Non ci si deve stupire, in fondo, se la visione di Ferrara si ferma qui. Al di là delle intenzioni esplicite, bisogna tenere conto di come "Pasolini" sia il frutto di quell'attività anticonvenziale che da sempre ha caratterizzato il suo cinema. Così come in "The Addiction" (1995) gli schematismi della narrazione filmica venivano abbattuti per creare nuovi significanti, così adesso la narrazione viene totalmente asservita alla pura rievocazione, alla contemplazione stoica del modello di riferimento. I limiti sono evidenti: non c'è mordente, non c'è vera complessità, lo sguardo è semplice (ma mai semplicistico), la narrazione priva di enfasi. Al contempo, si tratta di limiti impliciti, che l'autore accetta nel momento del concepimento stesso dell'opera, per questo non più di tanto rimproverabili.
Tanto che l'unico vero rimprovero che può essere mosso a Ferrara riguarda la pura messa in scena; l'uso di canzoni pop per accompagnare le escursioni notturne di Pasolini per le borgate è sin troppo straniante; la ricostruzione dell'epoca talvolta inciampa in anacronismi dovuti ad un budget basso. E il casting mostra il fianco quando si tratta di rendere credibile gli attori di contorno: Davoli interpreta il napoletanissimo De Filippo con un marcato accento romano, mentre Scamarcio non ha lo sguardo limpido e il sorriso verace di Ninetto.

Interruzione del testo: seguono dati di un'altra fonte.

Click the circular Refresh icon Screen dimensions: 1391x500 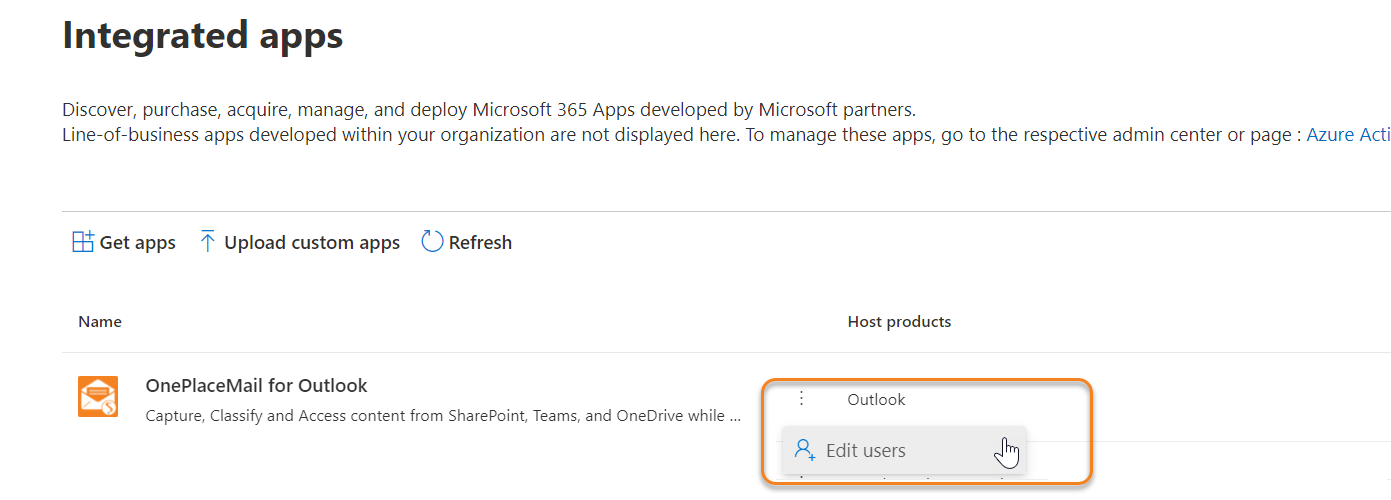(432, 242)
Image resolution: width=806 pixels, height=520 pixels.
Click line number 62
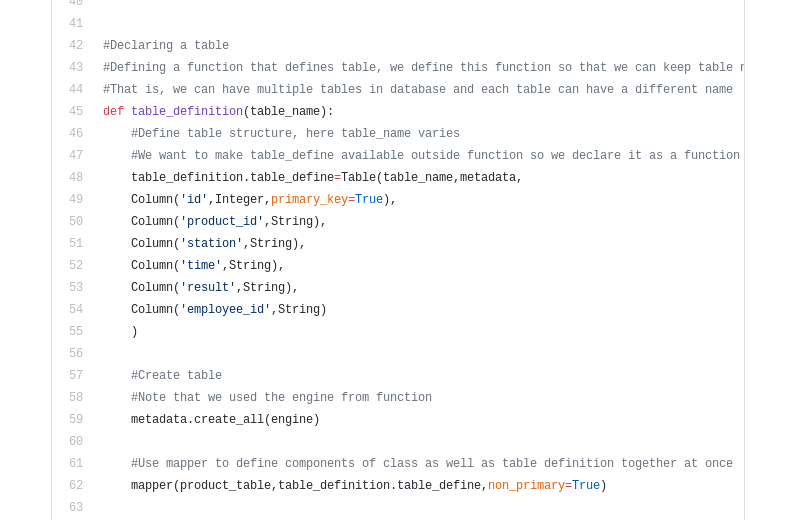[x=76, y=485]
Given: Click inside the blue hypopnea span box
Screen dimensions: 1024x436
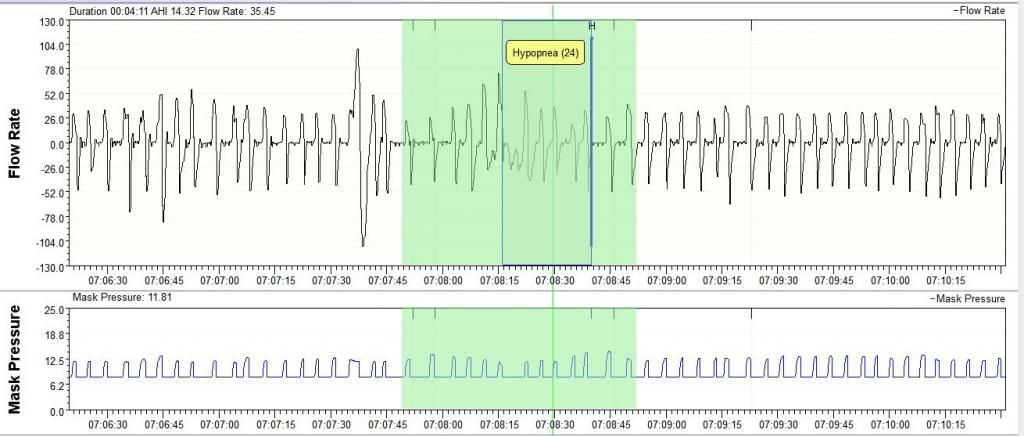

Un'opera scostante, ispirata ma volutamente piatta; un'omaggio sentito, ma troppo personale. "Pasolini" non è un film facile, è si riuscito, ma mai davvero vivido; per comprenderlo ed apprezzarlo bisogna essere predisposti con un'adeguata forma mentis; un limite "invalicabile", che lo rende di conseguenza fin troppo velleitario; eppure, il fascino che trasuda è innegabile per chiunque apprezzi la figura e l'arte del compianto Pasolini.